>> BEGIN Stored data

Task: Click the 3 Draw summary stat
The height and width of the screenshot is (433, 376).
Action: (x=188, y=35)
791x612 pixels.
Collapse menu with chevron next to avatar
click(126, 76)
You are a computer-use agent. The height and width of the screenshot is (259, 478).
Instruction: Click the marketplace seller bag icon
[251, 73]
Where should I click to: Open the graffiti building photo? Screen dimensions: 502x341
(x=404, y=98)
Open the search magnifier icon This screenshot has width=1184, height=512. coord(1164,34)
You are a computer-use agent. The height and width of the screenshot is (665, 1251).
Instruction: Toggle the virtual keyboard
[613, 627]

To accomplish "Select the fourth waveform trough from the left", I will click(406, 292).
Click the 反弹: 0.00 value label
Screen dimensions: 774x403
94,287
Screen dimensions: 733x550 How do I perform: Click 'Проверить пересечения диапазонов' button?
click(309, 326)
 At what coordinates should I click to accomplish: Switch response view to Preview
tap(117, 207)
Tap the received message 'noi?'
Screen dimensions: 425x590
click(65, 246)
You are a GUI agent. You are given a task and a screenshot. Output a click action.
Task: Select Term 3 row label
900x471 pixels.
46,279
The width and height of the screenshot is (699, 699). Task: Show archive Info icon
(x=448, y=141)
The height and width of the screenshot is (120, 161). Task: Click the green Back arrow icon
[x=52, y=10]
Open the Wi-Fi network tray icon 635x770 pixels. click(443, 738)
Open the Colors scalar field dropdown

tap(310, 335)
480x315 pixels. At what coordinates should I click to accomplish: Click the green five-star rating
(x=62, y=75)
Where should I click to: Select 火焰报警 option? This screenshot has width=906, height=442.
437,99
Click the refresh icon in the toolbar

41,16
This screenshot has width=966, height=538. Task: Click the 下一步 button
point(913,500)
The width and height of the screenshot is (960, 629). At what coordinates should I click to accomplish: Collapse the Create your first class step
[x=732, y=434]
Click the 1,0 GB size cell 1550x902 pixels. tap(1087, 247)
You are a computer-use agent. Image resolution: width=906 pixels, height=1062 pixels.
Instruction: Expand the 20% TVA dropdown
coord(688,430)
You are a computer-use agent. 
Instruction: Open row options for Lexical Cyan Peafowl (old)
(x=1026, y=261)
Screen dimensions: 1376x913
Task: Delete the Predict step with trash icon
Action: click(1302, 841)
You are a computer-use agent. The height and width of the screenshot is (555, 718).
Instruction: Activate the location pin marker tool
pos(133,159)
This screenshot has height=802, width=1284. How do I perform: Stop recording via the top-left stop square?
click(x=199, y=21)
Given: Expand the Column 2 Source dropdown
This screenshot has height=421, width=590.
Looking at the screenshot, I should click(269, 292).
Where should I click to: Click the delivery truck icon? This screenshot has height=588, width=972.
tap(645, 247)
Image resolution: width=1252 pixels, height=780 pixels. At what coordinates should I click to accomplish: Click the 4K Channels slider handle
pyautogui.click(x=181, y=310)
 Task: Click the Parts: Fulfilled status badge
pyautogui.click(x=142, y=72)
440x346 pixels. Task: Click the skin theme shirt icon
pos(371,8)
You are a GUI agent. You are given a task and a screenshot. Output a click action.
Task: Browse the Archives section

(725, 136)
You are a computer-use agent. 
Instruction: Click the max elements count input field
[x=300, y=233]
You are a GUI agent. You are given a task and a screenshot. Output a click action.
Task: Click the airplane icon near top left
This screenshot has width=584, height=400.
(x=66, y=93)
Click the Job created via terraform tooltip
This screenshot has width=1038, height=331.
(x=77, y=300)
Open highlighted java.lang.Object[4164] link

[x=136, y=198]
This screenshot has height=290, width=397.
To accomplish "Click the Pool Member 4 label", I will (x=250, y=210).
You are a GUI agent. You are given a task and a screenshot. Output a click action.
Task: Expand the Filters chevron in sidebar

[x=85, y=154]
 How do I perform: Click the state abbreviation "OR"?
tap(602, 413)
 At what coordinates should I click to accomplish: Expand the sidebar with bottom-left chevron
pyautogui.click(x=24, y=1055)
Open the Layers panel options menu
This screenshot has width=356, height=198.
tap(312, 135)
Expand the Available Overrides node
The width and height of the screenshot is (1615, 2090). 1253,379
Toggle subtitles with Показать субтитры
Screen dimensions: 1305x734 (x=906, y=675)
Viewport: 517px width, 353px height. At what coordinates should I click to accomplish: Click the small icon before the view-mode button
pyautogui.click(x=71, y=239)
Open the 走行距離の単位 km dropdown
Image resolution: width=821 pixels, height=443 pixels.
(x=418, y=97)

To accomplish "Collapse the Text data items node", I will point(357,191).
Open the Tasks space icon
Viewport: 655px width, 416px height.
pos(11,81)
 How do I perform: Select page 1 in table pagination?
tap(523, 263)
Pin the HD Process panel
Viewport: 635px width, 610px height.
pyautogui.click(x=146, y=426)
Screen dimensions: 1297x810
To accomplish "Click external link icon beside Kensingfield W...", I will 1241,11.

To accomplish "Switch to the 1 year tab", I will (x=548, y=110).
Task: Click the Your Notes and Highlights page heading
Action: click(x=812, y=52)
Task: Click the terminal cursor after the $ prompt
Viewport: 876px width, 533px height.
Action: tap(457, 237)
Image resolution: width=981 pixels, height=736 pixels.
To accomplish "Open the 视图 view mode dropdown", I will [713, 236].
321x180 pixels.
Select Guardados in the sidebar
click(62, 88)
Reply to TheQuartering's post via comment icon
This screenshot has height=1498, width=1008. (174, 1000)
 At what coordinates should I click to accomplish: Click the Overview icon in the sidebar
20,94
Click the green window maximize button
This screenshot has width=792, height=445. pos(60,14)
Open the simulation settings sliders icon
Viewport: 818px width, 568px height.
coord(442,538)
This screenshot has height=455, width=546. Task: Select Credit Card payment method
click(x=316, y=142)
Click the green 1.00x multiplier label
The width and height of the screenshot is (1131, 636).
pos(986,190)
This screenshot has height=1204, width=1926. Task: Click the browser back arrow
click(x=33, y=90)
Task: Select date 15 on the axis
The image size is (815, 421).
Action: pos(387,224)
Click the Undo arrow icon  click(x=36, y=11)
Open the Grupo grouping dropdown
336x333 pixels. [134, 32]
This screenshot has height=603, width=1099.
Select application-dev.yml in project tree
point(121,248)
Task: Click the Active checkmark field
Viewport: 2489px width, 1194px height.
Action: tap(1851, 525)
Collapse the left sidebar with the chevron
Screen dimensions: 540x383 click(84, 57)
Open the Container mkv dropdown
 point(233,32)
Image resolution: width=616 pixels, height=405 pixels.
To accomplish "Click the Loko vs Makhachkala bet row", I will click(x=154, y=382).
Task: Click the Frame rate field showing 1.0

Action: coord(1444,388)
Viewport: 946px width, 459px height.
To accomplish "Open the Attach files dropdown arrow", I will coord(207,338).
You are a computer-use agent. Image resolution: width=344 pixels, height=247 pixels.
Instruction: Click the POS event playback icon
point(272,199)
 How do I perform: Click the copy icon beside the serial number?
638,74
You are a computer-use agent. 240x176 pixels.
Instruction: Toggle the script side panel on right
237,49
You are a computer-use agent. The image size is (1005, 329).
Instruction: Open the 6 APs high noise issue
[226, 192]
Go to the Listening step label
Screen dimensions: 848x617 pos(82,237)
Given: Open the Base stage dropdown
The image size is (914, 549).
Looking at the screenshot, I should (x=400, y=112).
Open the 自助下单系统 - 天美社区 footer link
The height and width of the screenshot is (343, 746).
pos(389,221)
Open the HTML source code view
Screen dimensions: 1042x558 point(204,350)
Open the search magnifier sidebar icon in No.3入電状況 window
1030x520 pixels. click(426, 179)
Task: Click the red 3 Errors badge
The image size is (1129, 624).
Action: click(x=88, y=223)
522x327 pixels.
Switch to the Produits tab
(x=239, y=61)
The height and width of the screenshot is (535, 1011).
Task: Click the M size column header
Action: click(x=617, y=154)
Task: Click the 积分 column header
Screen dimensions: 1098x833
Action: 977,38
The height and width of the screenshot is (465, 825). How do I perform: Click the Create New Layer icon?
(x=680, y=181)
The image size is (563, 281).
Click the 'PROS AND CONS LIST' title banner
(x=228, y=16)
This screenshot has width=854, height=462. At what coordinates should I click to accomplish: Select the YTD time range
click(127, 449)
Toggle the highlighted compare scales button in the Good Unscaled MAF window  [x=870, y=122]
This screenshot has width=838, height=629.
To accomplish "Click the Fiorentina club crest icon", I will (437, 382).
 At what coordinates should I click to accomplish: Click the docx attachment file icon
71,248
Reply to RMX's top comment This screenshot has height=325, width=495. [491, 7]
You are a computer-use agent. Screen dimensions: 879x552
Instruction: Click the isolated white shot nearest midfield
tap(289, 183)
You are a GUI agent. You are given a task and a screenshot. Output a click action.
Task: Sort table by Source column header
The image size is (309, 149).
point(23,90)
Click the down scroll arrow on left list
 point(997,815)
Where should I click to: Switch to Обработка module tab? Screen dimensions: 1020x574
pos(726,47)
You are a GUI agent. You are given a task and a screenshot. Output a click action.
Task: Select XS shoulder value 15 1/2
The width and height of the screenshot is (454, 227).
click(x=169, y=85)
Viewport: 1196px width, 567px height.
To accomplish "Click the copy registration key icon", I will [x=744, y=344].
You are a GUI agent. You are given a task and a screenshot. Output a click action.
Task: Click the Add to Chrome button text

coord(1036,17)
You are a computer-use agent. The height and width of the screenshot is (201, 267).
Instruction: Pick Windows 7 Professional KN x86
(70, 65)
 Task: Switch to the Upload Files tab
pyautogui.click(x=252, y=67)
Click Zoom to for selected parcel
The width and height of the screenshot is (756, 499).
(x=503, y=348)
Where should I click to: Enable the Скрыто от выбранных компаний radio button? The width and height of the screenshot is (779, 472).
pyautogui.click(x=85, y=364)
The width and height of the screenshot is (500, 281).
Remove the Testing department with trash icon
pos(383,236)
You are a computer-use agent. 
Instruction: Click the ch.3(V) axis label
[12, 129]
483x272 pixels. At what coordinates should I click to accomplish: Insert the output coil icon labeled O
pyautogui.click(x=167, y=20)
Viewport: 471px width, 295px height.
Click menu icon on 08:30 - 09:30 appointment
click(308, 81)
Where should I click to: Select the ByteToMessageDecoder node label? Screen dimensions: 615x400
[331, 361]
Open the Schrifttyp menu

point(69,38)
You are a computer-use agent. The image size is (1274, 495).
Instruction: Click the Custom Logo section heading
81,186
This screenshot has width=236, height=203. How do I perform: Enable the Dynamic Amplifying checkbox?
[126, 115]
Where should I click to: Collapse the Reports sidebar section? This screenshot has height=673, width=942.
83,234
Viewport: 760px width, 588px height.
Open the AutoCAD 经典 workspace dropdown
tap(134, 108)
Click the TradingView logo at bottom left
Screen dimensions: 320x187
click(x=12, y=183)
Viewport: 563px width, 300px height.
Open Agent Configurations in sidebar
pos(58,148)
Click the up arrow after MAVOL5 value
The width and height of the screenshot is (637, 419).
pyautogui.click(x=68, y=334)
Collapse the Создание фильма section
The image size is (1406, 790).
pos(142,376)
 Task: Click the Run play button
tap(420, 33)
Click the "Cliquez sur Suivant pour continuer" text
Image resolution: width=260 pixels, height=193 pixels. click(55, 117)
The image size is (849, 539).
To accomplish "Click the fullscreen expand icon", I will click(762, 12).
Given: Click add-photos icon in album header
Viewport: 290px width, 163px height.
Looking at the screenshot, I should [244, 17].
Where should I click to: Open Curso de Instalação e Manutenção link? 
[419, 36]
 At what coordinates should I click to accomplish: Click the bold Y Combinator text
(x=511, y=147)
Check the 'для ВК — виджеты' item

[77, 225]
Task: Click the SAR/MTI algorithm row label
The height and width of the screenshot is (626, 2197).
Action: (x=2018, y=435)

>> END Stored data

* [Task brief]: Rewrite the items from the start through the line containing "(x=404, y=98)", switching "chevron" to "arrow" and leaving everything else unchanged.

* [Expected answer]:
Task: Click the 3 Draw summary stat
The height and width of the screenshot is (433, 376).
Action: (x=188, y=35)
791x612 pixels.
Collapse menu with arrow next to avatar
click(126, 76)
You are a computer-use agent. The height and width of the screenshot is (259, 478).
Instruction: Click the marketplace seller bag icon
[251, 73]
Where should I click to: Open the graffiti building photo? Screen dimensions: 502x341
(x=404, y=98)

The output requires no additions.